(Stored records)
################

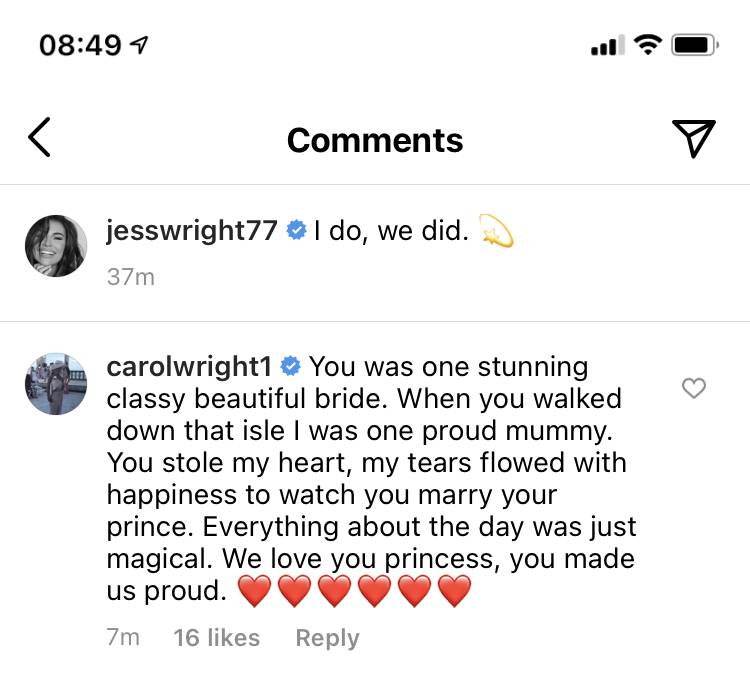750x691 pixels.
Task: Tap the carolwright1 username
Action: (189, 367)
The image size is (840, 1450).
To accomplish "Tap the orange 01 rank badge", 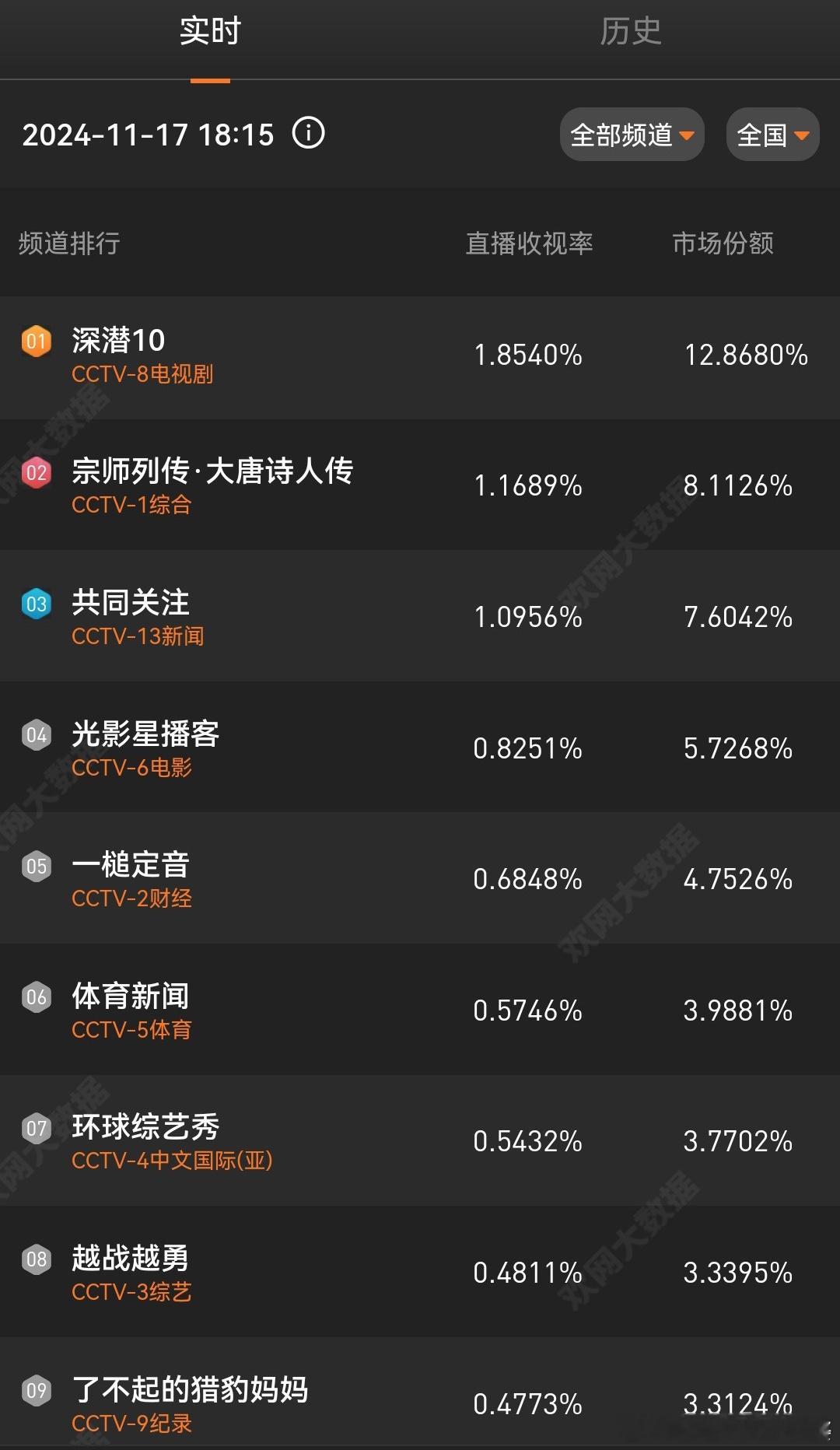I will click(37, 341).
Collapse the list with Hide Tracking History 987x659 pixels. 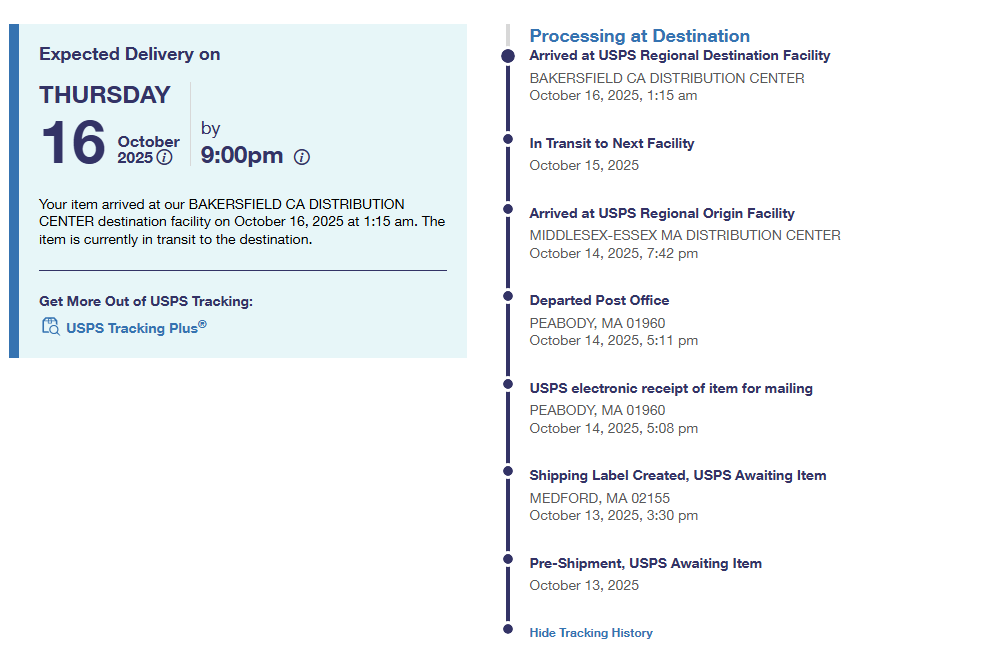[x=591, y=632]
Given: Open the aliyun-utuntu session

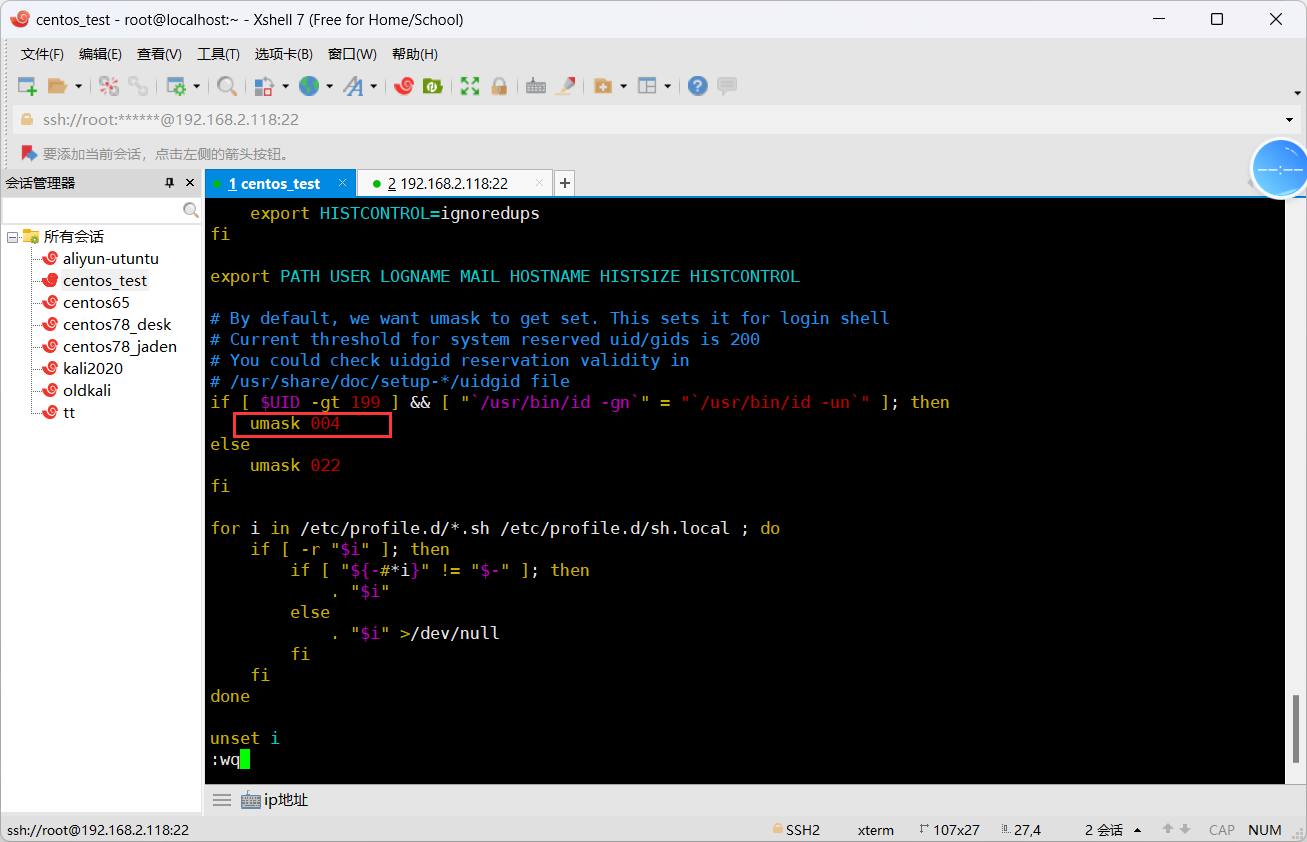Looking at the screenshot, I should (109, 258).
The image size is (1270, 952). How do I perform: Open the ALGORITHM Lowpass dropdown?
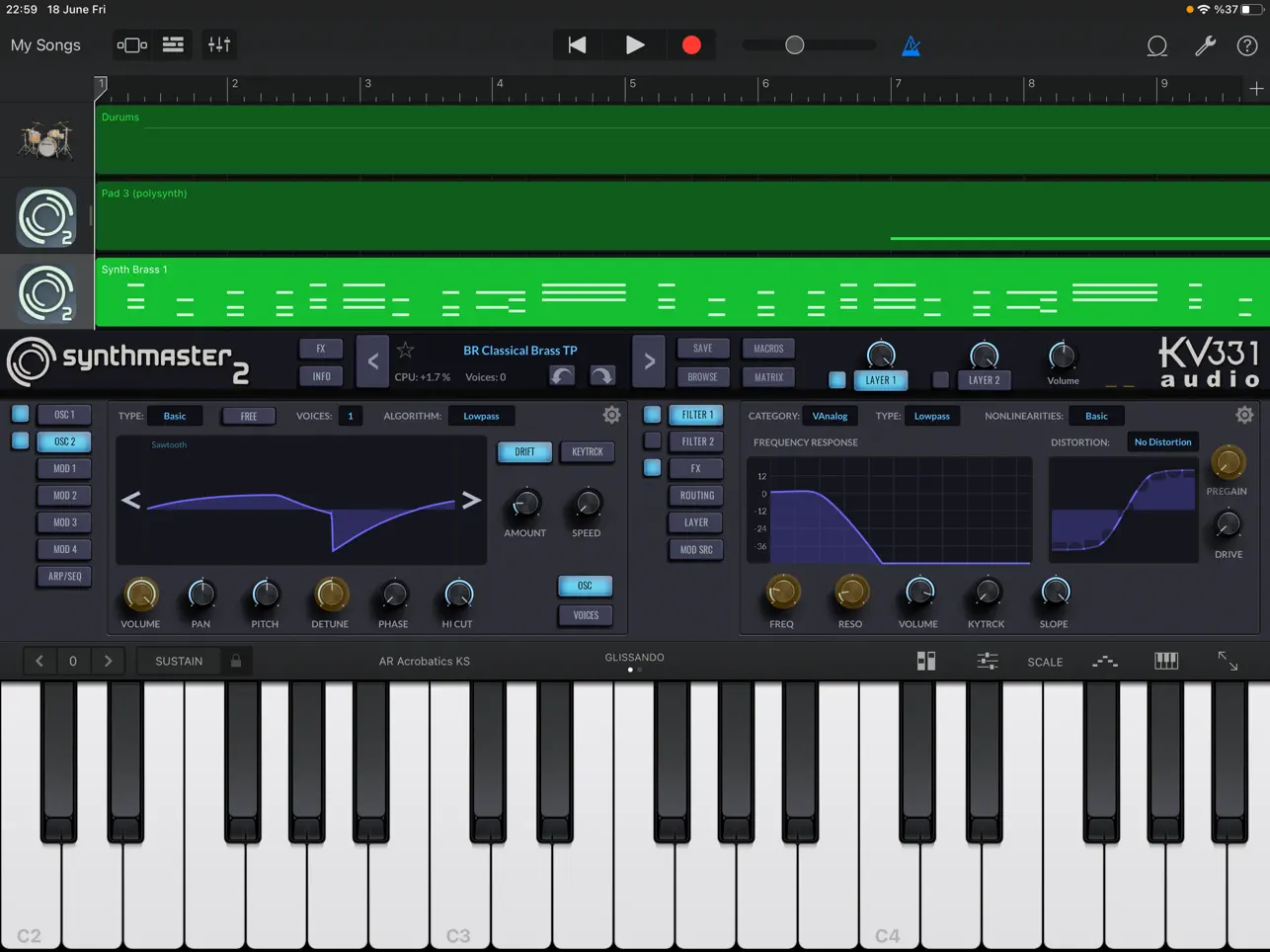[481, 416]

################

EXERCISE.
From the line containing "Given: Open the aliyun-utuntu session" to the end of the data above, give those lines again verbatim, with both endpoints included and no images.

SOLUTION FOR THIS EXERCISE.
Given: Open the aliyun-utuntu session

Looking at the screenshot, I should (109, 258).
The image size is (1270, 952). How do I perform: Open the ALGORITHM Lowpass dropdown?
[481, 416]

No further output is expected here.